Would you copy each line of the data below that has "computer"?

** TASK DATA follows **

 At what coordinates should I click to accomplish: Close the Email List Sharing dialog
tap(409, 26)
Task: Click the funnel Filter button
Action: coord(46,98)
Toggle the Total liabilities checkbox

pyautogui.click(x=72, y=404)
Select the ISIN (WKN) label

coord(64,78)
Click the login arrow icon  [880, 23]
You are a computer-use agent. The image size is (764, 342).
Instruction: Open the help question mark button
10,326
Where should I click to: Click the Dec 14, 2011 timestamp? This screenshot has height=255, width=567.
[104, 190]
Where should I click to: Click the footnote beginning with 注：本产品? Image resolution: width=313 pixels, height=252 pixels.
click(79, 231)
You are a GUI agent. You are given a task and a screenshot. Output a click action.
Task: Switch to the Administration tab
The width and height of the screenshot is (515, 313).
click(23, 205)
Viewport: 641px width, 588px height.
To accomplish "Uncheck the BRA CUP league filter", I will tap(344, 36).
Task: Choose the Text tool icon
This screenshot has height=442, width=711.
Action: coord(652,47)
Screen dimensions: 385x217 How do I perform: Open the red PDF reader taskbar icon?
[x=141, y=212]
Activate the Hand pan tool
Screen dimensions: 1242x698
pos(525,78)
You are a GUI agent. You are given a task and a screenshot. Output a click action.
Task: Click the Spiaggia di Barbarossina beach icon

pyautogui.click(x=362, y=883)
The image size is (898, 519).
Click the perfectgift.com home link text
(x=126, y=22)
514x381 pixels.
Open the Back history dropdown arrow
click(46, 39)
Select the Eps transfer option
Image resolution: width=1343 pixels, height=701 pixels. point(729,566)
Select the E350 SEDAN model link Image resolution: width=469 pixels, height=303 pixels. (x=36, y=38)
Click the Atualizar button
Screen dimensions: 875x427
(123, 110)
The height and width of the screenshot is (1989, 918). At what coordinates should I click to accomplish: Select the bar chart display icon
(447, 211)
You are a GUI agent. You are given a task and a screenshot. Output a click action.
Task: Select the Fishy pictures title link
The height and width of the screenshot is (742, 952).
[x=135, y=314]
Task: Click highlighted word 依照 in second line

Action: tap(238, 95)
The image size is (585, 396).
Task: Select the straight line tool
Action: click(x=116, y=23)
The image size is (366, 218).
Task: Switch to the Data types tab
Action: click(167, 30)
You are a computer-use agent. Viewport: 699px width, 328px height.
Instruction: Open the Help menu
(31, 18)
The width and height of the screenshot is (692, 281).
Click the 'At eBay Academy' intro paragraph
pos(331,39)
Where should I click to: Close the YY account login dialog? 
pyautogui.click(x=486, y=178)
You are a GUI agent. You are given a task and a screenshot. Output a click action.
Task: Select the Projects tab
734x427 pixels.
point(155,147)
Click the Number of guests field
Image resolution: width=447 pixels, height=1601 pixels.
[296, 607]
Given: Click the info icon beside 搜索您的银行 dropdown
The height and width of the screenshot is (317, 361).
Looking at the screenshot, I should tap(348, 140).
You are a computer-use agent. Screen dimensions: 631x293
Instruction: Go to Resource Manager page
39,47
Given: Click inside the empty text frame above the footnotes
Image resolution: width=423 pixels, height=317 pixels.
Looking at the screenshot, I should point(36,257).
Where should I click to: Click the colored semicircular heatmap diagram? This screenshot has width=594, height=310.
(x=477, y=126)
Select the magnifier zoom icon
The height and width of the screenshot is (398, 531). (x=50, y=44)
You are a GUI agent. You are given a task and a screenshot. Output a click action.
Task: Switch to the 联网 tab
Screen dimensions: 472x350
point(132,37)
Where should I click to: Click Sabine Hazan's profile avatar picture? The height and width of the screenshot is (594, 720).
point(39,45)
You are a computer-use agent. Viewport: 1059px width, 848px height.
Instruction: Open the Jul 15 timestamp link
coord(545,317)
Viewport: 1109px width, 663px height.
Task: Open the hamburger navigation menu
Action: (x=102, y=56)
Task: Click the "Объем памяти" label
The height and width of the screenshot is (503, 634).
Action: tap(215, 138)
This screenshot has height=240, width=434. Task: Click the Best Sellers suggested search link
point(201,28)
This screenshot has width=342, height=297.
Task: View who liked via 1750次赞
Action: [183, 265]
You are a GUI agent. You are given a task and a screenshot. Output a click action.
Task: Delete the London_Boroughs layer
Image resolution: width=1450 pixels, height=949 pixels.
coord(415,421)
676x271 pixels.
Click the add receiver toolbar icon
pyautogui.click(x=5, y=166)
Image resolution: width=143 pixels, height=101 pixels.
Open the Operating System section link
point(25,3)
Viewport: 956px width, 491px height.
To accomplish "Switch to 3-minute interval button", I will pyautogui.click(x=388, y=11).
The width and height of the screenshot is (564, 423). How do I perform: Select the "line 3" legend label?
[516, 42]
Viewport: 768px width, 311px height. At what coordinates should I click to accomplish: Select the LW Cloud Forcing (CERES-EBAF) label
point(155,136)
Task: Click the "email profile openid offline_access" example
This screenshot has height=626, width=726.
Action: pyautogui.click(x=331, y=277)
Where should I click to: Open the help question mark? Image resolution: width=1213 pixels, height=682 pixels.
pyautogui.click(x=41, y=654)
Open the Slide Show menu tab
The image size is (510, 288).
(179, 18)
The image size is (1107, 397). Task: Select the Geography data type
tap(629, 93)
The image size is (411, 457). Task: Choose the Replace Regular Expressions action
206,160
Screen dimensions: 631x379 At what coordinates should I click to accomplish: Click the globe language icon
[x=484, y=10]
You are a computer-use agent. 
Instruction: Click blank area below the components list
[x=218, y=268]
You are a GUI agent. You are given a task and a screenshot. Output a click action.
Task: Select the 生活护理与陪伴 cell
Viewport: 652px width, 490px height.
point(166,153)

** End of TASK DATA **

_YOUR SOLUTION_
You are a computer-use agent. The image size is (764, 342).
You are a computer-use agent. Viewport: 699px width, 328px height.
You are a computer-use agent. Screen dimensions: 631x293
You are a computer-use agent. Viewport: 1059px width, 848px height.
You are a computer-use agent. 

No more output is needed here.